Donald Trump’s hopes of decimating predecessor Barack Obama’s signature Affordable Care Act were seemingly dashed after two Republican senators defected from the party line Monday.

The joint announcement made by Mike Lee of Utah and Jerry Moran of Kansas places conservatives two votes under the threshold needed to begin debate on a proposed repeal and replacement of Obamacare.

Senate Majority Leader Mitch McConnell took the announcement in stride, conceding in a statement Monday night that a healthcare overhaul isn’t likely to happen any time in the near future.

“The effort to repeal and immediately replace the failure of Obamacare will not be successful,” lamented McConnell.

President Trump didn’t seem to share the Senate Majority Leader’s cynicism, taking to Twitter to post a series of bizarre statements.

“Republicans should just REPEAL failing ObamaCare now & work on a new Republican Plan that will start from a clean slate. Dems will join in!” wrote the president over social media, without explaining why or how liberals might be goaded into dragging down the Affordable Care Act.
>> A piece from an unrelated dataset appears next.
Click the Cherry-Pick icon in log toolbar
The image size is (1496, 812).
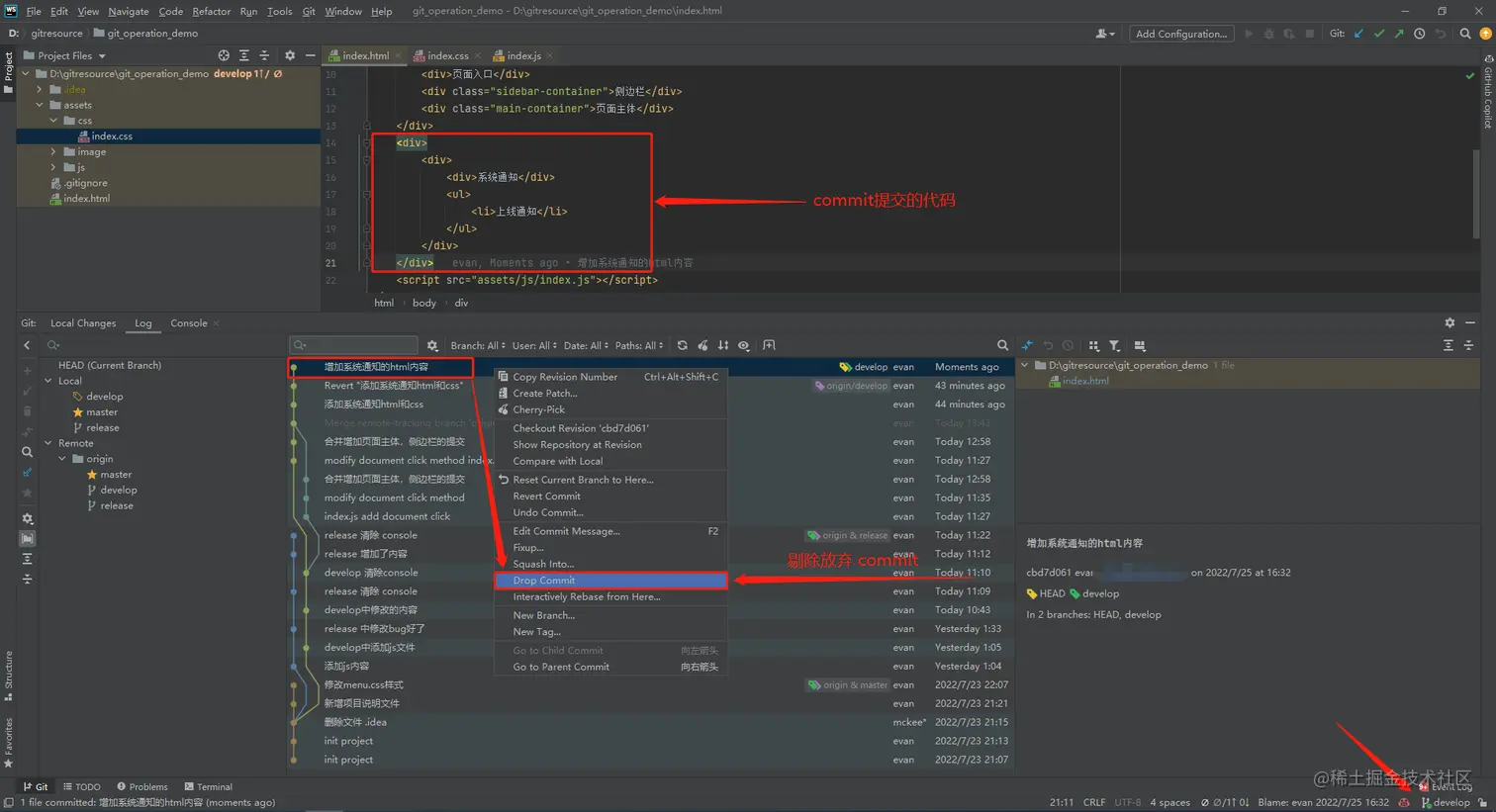(702, 345)
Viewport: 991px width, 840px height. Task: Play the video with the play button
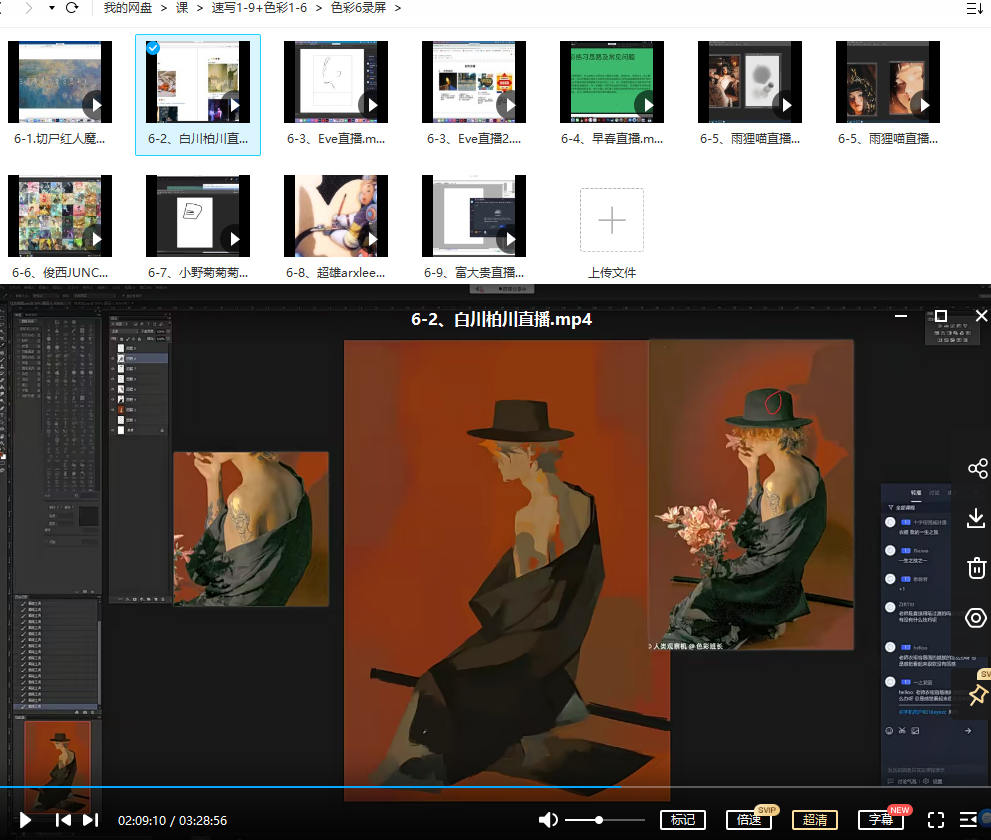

For his part, Senator Moran said the Republican proposal “fails to repeal the Affordable Care Act or address health care’s rising costs.”

Lee’s statement was similar, reading, “In addition to not repealing all of the Obamacare taxes, it doesn’t go far enough in lowering premiums for middle-class families; nor does it create enough free space from the most costly Obamacare regulations.”
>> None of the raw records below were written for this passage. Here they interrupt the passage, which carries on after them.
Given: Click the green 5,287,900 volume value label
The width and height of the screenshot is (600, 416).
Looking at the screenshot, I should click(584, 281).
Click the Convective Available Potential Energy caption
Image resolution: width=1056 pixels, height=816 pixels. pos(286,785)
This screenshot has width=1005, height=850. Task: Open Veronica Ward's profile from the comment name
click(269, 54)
The New York Times observed that the double-defection ensured that no single Republican senator would be responsible for eradicating the party’s opportunity to repeal Obamacare.

Several other senators had been vocal opponents of the repeal-and-replace effort, including Rand Paul of Kentucky and Susan Collins of Maine.

Conservatives had hoped that the passage of a House repeal and replacement of Obamacare would set the Senate up for a Republican victory.

Unfortunately, as mentioned by the New York Times, the gulf between moderate Republicans and those further to the right was too wide to ford.

While politicians like Rand felt that the Senate’s proposal didn’t go far enough in pulling the carpet out from under Obamacare’s figurative feet, others, like Collins and Lee, were worried about the impact such legislation could have on their constituents.

Collins in particular had been worried about the ramifications of the bill, as spelled out by the Congressional Budget Office – she joined the “no” camp over Twitter, saying the Senate’s efforts at Obamacare reform wouldn’t do away with the problems rural Mainers face.

Despite the opposition from Democrats and a handful of Republicans, Trump remained defiant at a White House press conference.

“It’ll be a lot easier,” Trump said, referring to future efforts to appeal Obamacare. “We’re not going to own it. I’m not going to own it. I can tell you the Republicans are not going to own it. We’ll let Obamacare fail, and then the Democrats are going to come to us.”